**What is required:**
Write out the lines below once more, exactly as they appear. Do not include pictures.
Given records START
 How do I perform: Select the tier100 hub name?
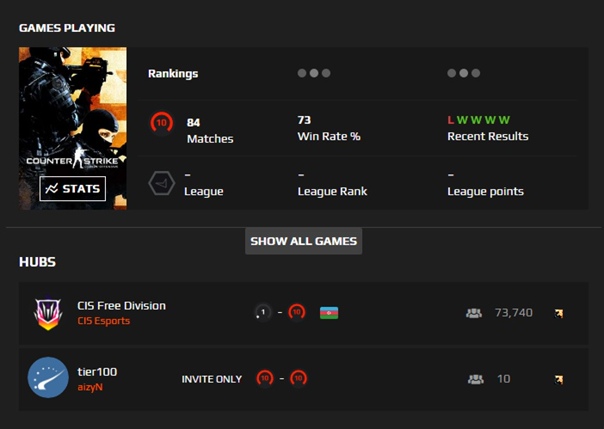97,371
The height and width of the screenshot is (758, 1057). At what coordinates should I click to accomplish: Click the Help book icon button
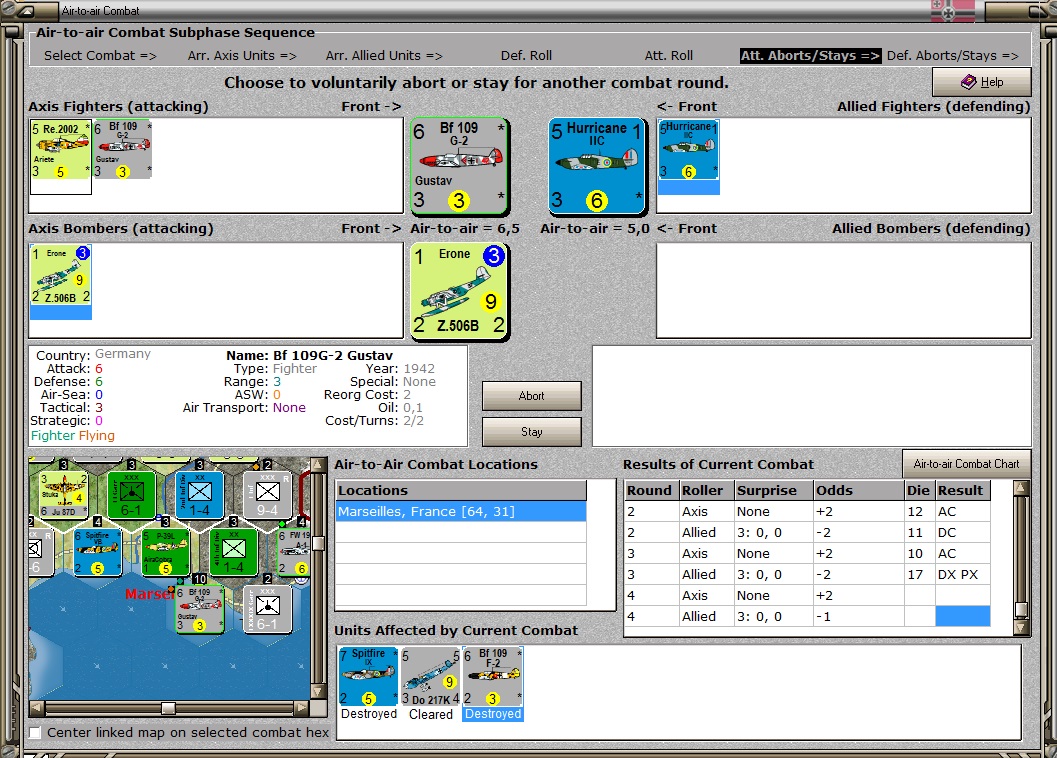[982, 82]
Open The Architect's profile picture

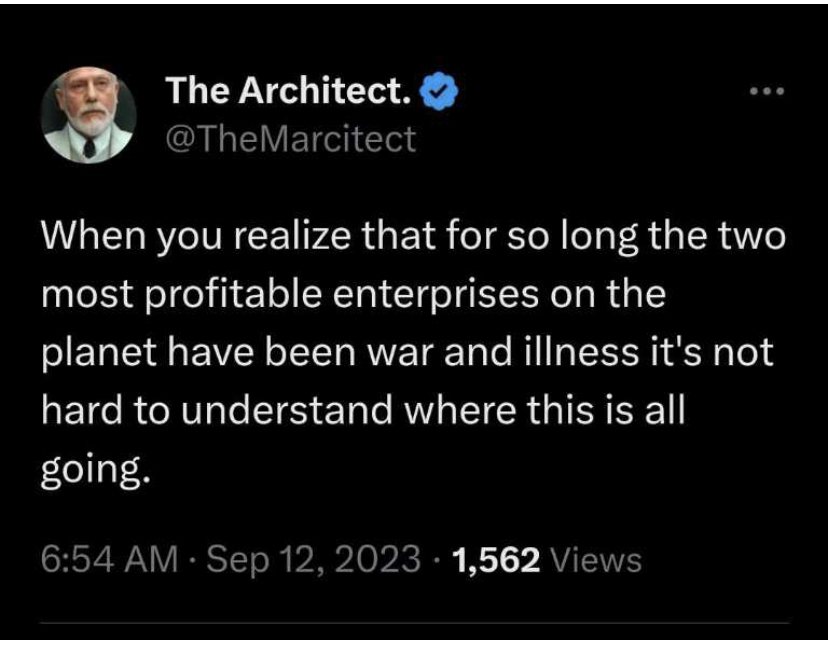coord(89,116)
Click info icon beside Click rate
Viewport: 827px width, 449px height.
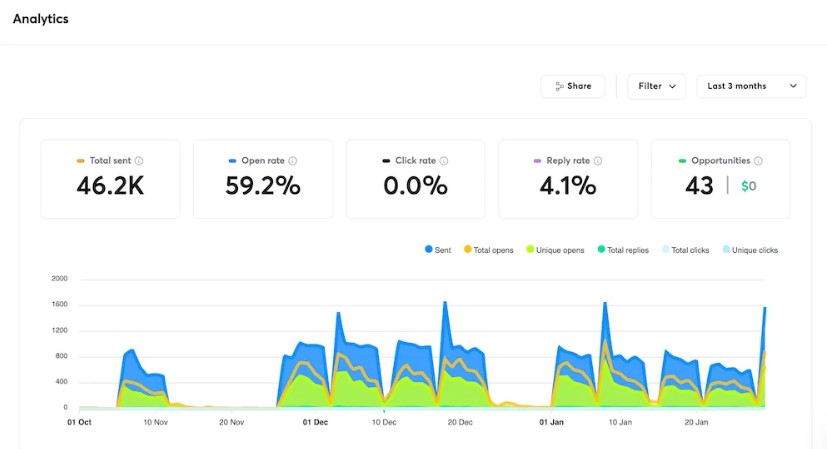point(444,161)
Given records END
**Output:**
 How do I perform: Select the tier100 hub name?
97,371
The height and width of the screenshot is (758, 1057). At what coordinates should I click to accomplish: Click the Help book icon button
[982, 82]
Open The Architect's profile picture

coord(89,116)
Click info icon beside Click rate
Viewport: 827px width, 449px height.
point(444,161)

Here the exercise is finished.